6. Stand up to the changes pushed within the courts.
Brian Brown, president of the National Organization for Marriage, urged attendees to affirm truth about benefits and power of the traditional family, reject the Supreme Court decision to redefine marriage, overturn the decision and contain the damage that will stem from the decision. Brown warned that when we change law, we change culture.
“Politics is not downstream from culture,” Brown said. “There’s a dialectic.”
7. Seek to grow up through a marriage, not to merely grow old.
Wendy Ulrich, author, psychologist and former president of the Association of Mormon Counselors and Psychologists, said she wondered how it is that those in stable relationships fail to communicate to the next generation what can be soul-satisfying about it. She said there’s more to marriage than making it last.
Successful marriages run the course past the initial honeymoon phase through a power struggle (problem-solving through the spouse’s quirks and flaws with compassion), distancing stage (realizing magic can come from two ordinary people working together), and a stage of acceptance and renewal (becoming trustworthy with someone else’s heart instead of seeking their own safety first). She said the happiest people are those who are the most realistic about flaws in the long run.
“Love is worth the risk, whether or not we succeed,” Ulrich said.
8. Shine the light on truth from a place of love.

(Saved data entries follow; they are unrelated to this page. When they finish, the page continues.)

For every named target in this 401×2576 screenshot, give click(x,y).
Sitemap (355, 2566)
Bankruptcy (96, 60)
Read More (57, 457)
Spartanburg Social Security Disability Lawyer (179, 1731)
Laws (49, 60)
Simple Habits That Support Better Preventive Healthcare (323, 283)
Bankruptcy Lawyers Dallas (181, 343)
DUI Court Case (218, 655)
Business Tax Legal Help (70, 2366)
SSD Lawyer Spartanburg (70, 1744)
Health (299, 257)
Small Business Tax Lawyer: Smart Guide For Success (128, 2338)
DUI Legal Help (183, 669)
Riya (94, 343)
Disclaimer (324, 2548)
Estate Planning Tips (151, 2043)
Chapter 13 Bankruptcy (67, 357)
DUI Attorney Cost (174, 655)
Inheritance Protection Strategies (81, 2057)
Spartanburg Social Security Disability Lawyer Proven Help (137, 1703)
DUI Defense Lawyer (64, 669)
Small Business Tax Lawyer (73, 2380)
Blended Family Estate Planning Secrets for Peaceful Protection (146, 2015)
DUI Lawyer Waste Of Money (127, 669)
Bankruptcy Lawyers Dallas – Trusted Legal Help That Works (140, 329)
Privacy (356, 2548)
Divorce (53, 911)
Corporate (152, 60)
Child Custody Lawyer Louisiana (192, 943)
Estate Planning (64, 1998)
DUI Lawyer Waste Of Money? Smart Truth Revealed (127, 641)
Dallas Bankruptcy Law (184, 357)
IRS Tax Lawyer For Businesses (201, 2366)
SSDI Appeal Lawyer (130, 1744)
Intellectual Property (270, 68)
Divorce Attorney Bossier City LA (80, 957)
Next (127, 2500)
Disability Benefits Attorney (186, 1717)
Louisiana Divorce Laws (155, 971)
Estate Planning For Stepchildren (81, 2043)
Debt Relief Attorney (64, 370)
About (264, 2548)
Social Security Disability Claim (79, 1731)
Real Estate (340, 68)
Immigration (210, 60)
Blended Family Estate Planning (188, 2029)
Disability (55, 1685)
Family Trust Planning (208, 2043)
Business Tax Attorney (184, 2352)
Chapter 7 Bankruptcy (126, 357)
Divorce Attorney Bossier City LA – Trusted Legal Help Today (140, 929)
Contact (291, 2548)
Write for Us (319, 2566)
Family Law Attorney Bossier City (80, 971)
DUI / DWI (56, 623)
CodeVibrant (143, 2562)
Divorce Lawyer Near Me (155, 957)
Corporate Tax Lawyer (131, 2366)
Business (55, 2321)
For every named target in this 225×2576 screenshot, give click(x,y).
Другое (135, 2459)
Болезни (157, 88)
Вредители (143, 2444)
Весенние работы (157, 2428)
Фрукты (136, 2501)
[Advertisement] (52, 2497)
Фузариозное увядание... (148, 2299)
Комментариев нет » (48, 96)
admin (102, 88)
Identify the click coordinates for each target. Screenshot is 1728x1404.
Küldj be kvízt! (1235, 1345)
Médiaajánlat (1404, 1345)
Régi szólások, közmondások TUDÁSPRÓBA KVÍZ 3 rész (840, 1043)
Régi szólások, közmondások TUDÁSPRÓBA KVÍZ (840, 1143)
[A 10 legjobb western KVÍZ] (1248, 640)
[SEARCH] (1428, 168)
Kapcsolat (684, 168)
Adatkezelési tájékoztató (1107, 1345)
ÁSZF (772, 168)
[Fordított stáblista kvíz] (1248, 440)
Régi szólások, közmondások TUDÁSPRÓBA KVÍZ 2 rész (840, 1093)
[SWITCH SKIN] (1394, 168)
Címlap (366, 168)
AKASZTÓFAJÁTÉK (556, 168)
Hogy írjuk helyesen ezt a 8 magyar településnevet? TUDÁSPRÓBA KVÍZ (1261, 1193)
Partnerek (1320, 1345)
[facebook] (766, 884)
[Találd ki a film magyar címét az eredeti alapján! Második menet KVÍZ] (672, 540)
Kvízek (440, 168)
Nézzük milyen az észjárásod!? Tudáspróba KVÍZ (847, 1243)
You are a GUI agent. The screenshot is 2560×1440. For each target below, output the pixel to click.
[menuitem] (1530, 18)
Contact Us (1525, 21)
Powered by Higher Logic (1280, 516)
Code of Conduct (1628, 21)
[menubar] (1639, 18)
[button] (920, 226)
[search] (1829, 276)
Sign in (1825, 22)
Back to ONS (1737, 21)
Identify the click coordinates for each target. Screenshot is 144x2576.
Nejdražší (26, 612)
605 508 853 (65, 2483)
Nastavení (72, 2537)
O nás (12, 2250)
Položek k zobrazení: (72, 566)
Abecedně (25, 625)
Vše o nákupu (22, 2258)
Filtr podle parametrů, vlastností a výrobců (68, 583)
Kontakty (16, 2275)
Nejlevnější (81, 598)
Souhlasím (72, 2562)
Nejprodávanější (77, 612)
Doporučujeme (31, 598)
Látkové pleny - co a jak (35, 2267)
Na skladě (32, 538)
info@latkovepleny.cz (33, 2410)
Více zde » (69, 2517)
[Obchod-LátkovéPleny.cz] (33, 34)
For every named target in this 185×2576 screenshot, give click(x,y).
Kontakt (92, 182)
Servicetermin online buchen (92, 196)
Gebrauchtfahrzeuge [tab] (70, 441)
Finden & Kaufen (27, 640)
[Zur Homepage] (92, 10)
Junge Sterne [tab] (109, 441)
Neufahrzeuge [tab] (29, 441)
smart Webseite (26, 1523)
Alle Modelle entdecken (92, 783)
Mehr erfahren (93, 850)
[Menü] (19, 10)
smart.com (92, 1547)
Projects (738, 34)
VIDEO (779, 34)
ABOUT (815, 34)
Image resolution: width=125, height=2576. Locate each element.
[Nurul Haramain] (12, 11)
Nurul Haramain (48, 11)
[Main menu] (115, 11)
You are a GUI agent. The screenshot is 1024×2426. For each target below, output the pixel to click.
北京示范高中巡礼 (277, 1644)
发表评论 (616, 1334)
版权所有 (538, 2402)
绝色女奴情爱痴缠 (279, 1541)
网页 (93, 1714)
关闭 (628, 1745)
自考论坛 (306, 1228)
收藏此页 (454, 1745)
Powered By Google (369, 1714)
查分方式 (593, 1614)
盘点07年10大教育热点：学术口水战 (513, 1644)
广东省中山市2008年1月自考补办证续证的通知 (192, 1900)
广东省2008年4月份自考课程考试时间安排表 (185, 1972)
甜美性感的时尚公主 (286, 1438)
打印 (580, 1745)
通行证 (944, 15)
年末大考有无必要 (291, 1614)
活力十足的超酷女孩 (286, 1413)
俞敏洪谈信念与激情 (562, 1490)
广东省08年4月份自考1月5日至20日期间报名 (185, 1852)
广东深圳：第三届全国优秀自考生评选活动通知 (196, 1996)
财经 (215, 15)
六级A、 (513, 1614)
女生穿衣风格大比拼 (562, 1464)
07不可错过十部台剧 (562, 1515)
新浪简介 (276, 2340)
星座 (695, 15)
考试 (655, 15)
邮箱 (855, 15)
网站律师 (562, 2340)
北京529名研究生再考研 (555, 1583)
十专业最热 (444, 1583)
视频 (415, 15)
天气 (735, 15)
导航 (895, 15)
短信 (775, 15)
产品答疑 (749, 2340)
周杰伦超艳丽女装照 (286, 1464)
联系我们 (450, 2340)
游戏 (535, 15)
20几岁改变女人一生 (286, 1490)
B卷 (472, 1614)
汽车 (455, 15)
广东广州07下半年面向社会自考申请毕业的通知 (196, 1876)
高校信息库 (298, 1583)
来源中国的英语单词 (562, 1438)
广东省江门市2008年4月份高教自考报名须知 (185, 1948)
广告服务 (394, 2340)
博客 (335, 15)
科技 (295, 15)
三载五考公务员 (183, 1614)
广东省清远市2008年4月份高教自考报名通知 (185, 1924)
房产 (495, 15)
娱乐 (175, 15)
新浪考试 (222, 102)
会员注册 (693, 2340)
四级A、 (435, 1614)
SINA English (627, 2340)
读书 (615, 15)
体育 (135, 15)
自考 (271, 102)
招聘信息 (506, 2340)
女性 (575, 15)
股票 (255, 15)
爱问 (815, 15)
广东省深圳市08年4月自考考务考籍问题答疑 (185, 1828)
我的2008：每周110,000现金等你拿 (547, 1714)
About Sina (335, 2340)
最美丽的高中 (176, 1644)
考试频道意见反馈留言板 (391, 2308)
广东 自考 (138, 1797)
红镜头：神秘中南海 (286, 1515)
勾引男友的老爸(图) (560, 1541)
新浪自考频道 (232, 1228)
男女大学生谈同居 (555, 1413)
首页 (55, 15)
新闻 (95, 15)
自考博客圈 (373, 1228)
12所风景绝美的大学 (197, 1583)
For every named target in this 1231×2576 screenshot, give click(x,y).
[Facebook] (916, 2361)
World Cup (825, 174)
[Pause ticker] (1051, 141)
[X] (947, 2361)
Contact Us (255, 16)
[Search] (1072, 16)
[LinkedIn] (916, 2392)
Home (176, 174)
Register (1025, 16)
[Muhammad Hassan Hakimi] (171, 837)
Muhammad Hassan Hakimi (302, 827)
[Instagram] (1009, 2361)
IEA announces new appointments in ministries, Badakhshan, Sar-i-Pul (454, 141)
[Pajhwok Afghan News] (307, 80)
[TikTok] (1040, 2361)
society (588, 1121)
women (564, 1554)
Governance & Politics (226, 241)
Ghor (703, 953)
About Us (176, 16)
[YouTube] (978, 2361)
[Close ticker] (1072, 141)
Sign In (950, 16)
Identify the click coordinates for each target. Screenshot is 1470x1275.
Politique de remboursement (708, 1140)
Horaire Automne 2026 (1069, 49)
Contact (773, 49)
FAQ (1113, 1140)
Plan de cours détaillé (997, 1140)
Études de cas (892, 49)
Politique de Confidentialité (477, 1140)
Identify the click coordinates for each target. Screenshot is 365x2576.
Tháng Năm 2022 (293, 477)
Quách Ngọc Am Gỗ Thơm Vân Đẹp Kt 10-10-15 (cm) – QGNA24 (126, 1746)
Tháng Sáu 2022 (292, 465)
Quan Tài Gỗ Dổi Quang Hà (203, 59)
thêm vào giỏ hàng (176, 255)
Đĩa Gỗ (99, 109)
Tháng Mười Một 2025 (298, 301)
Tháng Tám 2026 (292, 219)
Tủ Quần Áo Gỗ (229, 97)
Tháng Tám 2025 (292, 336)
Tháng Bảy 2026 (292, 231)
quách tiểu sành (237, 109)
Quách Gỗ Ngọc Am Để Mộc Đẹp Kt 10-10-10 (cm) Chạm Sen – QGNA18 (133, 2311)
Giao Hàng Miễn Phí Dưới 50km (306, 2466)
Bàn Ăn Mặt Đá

Peggy Hartshorn of Heartbeat International and John-Henry Westen of Canada’s LifeSiteNews outlined the gritty, hard reality of abortion’s harm beyond killing babies, including taking away normal security and bonding in key familial relationships and disconnecting sexual intimacy from its foundation. Westen said he broadcasts these realities because he loves people and wants to spare them from the emotional devastation that accompanies abortion.
Hartshorn shared statistics that give hope to a changing societal trend away from abortion, including that “life-affirming clinics” now outnumber abortion clinics four to one.
“There is hope for life and rebuilding the family,” Hartshorn said.
“Hard science is like a weapon of mass destruction. Let’s use it.” —Miriam Grossman, representative of Center for Medical Integrity in Intimacy Education
9. Recognize and leverage scientific studies that promote the traditional family.
Miriam Grossman of the Center for Medical Integrity in Intimacy Education said that science is pro-family, and regardless of a Supreme Court decision, eternal truths like gender differences and the uniqueness of a male-female union will stand. According to Grossman, science says it’s impossible to transform a man into a woman or a woman into a man.
“Hard science is like a weapon of mass destruction,” she said. “Let’s use it.”
10. Speak up and share your story to empower others.
Jennifer Roback Morse, president of the Ruth Institute, said the sexual revolution damaged the traditional family through divorce and unwed parents. She encouraged victims to become survivors, advocates and champions who can speak about the pain of divorce and broken homes from personal experience.
Each time we speak out, we make it easier for others, she said.
“We need to make a second career about speaking the truth about our experiences,” Roback Morse said. “We’re all dealing with an intense legacy of lies told publicly and repeatedly.”